▶ _PAGE EXTRACT_
*-*-*

The above program is obviously infinitely recursive. It is self evident
that when 0 to ∞ steps of the input to H(P,P) are directly executed or
correctly simulated that the input to H(P,P) never reaches its final
instruction.

computation that halts a computation halts whenever it enters a final
state (Linz:1990:234) thus none of the simulated or executed 0 to ∞
steps of the input to H(P,P) ever halt.

PSR set (pathological self-reference)
H1(P1,P1) Is the above code.
H2(P2,P2) Is the above code where H2 simulates rather than directly
executes its input.
H3(P3,P3) Is the execution of N steps of the input of H1(P1,P1).
H4(P4,P4) Is the simulation of N steps of the input of H2(P2,P2).

Every Hn(Px,Py) that returns a value returns 1 except for instances of
{H3, H4} that determine whether or not to return {0,1} on the basis of
the behavior of their input.

The correct pure simulation of N steps of the input to H(P,P) by H is
always a correct halt deciding basis where P has reached its final state
or H has correctly detected that P would never reach its final state.

*-*-*

▶ _SUPPLIED ENTRIES_
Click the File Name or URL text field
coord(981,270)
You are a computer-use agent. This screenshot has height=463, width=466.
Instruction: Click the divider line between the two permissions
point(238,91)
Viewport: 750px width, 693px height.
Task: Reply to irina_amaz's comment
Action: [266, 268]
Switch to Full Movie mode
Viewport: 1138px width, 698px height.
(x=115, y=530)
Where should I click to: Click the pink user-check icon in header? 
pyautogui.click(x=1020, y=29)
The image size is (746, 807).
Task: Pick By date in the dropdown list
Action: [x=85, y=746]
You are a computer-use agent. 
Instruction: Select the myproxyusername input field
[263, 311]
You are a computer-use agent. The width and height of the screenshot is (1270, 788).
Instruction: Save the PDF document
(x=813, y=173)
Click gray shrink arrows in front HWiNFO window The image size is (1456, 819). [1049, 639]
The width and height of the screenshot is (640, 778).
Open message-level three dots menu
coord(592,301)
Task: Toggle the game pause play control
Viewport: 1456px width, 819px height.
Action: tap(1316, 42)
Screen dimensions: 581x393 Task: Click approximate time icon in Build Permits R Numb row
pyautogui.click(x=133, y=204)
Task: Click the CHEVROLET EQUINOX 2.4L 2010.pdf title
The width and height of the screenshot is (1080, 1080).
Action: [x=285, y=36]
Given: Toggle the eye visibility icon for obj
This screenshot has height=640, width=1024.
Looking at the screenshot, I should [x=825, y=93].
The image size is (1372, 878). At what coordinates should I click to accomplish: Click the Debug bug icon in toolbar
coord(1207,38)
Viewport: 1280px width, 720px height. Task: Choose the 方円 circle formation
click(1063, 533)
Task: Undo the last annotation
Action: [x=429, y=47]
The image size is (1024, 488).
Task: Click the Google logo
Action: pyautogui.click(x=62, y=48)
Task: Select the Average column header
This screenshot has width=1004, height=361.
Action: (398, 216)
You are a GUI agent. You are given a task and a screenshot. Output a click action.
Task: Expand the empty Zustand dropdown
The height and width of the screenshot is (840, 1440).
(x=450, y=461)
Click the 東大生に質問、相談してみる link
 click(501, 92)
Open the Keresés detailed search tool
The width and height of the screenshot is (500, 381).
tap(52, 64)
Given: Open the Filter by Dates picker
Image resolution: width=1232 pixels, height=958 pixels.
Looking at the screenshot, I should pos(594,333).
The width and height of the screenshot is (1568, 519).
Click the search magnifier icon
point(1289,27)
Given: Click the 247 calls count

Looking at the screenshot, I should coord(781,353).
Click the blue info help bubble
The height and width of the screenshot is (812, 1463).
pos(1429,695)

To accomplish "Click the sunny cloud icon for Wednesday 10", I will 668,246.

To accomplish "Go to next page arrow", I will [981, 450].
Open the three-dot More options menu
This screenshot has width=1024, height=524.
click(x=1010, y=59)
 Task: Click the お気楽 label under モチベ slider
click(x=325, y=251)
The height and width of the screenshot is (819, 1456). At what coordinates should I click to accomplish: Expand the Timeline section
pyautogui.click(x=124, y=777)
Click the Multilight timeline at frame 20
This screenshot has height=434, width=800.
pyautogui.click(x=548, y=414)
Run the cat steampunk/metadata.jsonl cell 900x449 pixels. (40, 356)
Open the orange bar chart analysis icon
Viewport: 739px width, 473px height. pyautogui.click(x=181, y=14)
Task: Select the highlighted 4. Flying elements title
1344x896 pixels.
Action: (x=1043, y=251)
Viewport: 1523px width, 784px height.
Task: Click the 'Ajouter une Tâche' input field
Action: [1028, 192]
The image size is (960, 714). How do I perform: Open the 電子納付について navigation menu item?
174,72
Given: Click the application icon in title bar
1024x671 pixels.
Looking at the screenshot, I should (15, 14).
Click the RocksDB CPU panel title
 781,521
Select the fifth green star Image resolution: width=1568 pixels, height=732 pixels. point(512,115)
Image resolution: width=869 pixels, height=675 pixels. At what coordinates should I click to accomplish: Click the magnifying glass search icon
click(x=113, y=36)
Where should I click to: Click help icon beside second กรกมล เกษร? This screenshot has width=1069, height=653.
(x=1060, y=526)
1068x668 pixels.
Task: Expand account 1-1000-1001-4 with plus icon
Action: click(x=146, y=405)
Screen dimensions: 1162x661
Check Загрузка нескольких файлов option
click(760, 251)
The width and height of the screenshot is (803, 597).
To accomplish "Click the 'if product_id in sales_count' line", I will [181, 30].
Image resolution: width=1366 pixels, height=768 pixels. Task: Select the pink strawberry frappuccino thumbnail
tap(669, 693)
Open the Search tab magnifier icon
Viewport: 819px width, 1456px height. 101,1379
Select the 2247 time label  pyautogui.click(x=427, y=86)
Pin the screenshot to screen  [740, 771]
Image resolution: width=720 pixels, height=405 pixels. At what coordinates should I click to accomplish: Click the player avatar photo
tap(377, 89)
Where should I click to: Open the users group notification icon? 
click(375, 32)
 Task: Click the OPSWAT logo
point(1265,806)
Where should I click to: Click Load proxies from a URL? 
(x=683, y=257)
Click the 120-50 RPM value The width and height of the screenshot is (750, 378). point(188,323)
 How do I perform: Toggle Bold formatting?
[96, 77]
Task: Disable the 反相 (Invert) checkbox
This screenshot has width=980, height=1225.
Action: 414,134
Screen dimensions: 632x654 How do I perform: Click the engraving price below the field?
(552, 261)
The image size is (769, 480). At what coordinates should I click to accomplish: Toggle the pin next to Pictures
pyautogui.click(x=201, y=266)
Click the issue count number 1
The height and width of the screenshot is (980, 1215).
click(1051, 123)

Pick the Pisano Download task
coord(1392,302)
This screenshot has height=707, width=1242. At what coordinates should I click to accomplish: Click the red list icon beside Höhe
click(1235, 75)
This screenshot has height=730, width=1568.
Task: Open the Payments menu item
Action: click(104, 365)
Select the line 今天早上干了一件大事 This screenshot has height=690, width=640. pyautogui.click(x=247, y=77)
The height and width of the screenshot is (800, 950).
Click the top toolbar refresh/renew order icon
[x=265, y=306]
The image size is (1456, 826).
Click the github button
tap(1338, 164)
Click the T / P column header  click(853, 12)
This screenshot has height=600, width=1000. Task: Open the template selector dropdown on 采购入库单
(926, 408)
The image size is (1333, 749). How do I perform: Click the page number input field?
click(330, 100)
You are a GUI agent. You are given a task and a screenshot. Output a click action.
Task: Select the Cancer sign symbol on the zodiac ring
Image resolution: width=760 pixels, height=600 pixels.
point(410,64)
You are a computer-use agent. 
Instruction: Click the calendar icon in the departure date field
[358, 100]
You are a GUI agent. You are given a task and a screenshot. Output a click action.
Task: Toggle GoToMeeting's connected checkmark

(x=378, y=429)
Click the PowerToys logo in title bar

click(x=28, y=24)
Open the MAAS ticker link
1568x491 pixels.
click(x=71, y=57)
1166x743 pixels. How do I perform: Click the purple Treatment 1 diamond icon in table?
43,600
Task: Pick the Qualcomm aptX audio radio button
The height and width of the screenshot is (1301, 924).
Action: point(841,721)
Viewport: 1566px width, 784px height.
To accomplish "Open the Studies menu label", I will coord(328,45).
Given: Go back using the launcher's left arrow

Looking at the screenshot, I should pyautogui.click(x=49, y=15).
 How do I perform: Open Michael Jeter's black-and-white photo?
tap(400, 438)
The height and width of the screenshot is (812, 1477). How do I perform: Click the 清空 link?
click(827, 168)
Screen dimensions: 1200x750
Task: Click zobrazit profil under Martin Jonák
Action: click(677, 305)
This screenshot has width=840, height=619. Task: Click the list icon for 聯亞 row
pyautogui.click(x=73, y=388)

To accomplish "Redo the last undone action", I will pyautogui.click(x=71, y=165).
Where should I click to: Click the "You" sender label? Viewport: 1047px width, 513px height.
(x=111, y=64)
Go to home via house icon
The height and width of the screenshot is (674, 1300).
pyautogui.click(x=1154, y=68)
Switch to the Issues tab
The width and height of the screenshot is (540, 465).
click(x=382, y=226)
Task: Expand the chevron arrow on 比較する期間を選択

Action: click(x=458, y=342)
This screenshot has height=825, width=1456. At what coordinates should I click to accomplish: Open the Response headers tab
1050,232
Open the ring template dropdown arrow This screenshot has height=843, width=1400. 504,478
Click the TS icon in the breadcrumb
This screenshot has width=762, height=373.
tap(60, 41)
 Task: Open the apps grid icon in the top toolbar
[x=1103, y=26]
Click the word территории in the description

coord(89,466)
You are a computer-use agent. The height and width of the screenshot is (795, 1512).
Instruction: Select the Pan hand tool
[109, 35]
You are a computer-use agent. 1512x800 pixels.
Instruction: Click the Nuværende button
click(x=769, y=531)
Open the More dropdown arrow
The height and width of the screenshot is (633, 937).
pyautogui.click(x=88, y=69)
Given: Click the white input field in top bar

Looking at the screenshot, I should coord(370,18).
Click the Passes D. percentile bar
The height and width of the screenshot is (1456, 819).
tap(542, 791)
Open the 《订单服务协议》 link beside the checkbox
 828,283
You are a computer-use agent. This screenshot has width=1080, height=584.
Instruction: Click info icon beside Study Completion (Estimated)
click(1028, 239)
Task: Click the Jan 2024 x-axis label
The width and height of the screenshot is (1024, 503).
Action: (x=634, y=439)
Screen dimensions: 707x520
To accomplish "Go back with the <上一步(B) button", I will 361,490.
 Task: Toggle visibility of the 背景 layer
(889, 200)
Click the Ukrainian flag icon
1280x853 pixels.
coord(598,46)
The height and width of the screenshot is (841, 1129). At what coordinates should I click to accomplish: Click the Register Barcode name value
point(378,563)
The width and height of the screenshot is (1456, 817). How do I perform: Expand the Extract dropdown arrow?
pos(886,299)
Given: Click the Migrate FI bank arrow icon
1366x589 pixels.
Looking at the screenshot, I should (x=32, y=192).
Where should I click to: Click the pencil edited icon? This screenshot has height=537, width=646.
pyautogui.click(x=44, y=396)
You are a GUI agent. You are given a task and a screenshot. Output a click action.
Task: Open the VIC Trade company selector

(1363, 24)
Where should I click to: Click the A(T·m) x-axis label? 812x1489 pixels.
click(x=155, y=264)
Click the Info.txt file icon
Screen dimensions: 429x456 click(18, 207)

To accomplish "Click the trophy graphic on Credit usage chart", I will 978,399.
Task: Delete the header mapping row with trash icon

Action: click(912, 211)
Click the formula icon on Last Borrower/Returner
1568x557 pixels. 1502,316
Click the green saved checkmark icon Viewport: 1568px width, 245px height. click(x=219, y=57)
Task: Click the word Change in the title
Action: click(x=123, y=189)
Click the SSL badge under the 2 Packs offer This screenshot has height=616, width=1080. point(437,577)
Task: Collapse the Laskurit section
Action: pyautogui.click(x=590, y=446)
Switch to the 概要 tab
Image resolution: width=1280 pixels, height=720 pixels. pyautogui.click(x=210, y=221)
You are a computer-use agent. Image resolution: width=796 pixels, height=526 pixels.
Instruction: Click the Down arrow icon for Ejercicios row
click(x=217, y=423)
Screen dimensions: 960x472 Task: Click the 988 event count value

*-*-*

▶ _PARTS OF THE EXERCISE_
(a) In the halting-problem excerpt, how does H2(P2,P2) differ from the above code?
(b) Write out the halting-problem excerpt from "computation that halts" to "executes its input.".
(c) Carry on writing the halting-problem excerpt from the point where it stops.

▶ _RESPONSES PER TASK_
(a) H2 simulates its input rather than directly executing it.

(b)
computation that halts a computation halts whenever it enters a final
state (Linz:1990:234) thus none of the simulated or executed 0 to ∞
steps of the input to H(P,P) ever halt.

PSR set (pathological self-reference)
H1(P1,P1) Is the above code.
H2(P2,P2) Is the above code where H2 simulates rather than directly
executes its input.

(c)
The point in the sequence of N steps where the execution trace of the
simulation of P shows that P is about to call H(P,P) again with the same
input that H was called with provides conclusive proof that P would be
infinitely recursive unless H aborted its simulation.
*In this H4(P4,P4)==0 computation P4 is dependent on H4 altering the
behavior of P4.*

When directly executed P(P) calls H(P,P) and the simulated P(P) reaches
the point where it would call H(P,P) with the same parameters that H was
called with H returns 0 to this directly executed P.
*In this H1(P4,P4)==1 computation P4 is independent of H1.*

H is a computable function that accepts or rejects inputs in its domain
on the basis that these inputs specify a sequence of configurations that
reach their final state.

Halting problem undecidability and infinitely nested simulation (V2)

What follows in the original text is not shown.